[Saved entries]
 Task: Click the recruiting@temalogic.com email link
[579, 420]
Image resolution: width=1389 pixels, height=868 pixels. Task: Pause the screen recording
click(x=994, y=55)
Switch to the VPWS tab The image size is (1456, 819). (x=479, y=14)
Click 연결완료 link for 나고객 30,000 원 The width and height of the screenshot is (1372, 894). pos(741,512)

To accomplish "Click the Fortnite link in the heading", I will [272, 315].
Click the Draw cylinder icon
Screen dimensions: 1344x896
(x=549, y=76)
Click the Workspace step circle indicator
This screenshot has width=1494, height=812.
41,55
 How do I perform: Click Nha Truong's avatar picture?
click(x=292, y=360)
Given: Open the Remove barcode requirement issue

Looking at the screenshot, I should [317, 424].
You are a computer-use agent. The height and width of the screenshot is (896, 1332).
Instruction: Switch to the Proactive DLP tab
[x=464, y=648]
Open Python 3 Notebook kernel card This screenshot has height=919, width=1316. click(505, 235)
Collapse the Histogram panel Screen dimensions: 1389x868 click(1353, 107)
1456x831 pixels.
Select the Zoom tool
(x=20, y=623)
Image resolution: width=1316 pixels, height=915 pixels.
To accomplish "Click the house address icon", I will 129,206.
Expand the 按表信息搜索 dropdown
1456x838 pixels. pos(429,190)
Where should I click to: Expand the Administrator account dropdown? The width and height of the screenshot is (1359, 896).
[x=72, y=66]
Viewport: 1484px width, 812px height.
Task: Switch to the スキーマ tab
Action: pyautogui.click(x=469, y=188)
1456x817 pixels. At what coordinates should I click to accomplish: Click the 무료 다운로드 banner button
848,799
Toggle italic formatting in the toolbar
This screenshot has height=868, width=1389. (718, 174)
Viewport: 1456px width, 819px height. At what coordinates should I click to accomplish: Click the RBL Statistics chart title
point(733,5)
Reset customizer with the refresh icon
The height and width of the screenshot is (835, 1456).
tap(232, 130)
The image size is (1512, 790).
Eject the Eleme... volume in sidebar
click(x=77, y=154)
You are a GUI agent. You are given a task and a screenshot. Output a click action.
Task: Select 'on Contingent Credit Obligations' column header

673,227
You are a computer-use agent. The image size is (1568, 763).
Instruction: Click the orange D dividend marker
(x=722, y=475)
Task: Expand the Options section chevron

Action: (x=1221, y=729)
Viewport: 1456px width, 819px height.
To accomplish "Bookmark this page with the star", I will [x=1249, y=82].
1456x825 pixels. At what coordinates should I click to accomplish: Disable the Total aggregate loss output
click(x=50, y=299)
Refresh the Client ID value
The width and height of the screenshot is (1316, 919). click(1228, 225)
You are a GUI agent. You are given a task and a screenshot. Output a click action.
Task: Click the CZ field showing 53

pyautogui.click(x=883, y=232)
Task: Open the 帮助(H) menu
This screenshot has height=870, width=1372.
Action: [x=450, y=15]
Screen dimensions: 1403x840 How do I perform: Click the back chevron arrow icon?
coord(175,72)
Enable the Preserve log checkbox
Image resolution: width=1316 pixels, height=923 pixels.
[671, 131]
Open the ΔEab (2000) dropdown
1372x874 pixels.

■ **DIRECTIONS FOR THIS TASK**
For this exercise, all the data must be repeated exactly.

■ **FINISHED TASK**
 Task: Click the recruiting@temalogic.com email link
[579, 420]
Image resolution: width=1389 pixels, height=868 pixels. Task: Pause the screen recording
click(x=994, y=55)
Switch to the VPWS tab The image size is (1456, 819). (x=479, y=14)
Click 연결완료 link for 나고객 30,000 원 The width and height of the screenshot is (1372, 894). pos(741,512)

To accomplish "Click the Fortnite link in the heading", I will [272, 315].
Click the Draw cylinder icon
Screen dimensions: 1344x896
(x=549, y=76)
Click the Workspace step circle indicator
This screenshot has width=1494, height=812.
41,55
 How do I perform: Click Nha Truong's avatar picture?
click(x=292, y=360)
Given: Open the Remove barcode requirement issue

Looking at the screenshot, I should [317, 424].
You are a computer-use agent. The height and width of the screenshot is (896, 1332).
Instruction: Switch to the Proactive DLP tab
[x=464, y=648]
Open Python 3 Notebook kernel card This screenshot has height=919, width=1316. click(505, 235)
Collapse the Histogram panel Screen dimensions: 1389x868 click(1353, 107)
1456x831 pixels.
Select the Zoom tool
(x=20, y=623)
Image resolution: width=1316 pixels, height=915 pixels.
To accomplish "Click the house address icon", I will 129,206.
Expand the 按表信息搜索 dropdown
1456x838 pixels. pos(429,190)
Where should I click to: Expand the Administrator account dropdown? The width and height of the screenshot is (1359, 896).
[x=72, y=66]
Viewport: 1484px width, 812px height.
Task: Switch to the スキーマ tab
Action: pyautogui.click(x=469, y=188)
1456x817 pixels. At what coordinates should I click to accomplish: Click the 무료 다운로드 banner button
848,799
Toggle italic formatting in the toolbar
This screenshot has height=868, width=1389. (718, 174)
Viewport: 1456px width, 819px height. At what coordinates should I click to accomplish: Click the RBL Statistics chart title
point(733,5)
Reset customizer with the refresh icon
The height and width of the screenshot is (835, 1456).
tap(232, 130)
The image size is (1512, 790).
Eject the Eleme... volume in sidebar
click(x=77, y=154)
You are a GUI agent. You are given a task and a screenshot. Output a click action.
Task: Select 'on Contingent Credit Obligations' column header

673,227
You are a computer-use agent. The image size is (1568, 763).
Instruction: Click the orange D dividend marker
(x=722, y=475)
Task: Expand the Options section chevron

Action: (x=1221, y=729)
Viewport: 1456px width, 819px height.
To accomplish "Bookmark this page with the star", I will [x=1249, y=82].
1456x825 pixels. At what coordinates should I click to accomplish: Disable the Total aggregate loss output
click(x=50, y=299)
Refresh the Client ID value
The width and height of the screenshot is (1316, 919). click(1228, 225)
You are a GUI agent. You are given a task and a screenshot. Output a click action.
Task: Click the CZ field showing 53

pyautogui.click(x=883, y=232)
Task: Open the 帮助(H) menu
This screenshot has height=870, width=1372.
Action: [x=450, y=15]
Screen dimensions: 1403x840 How do I perform: Click the back chevron arrow icon?
coord(175,72)
Enable the Preserve log checkbox
Image resolution: width=1316 pixels, height=923 pixels.
[671, 131]
Open the ΔEab (2000) dropdown
1372x874 pixels.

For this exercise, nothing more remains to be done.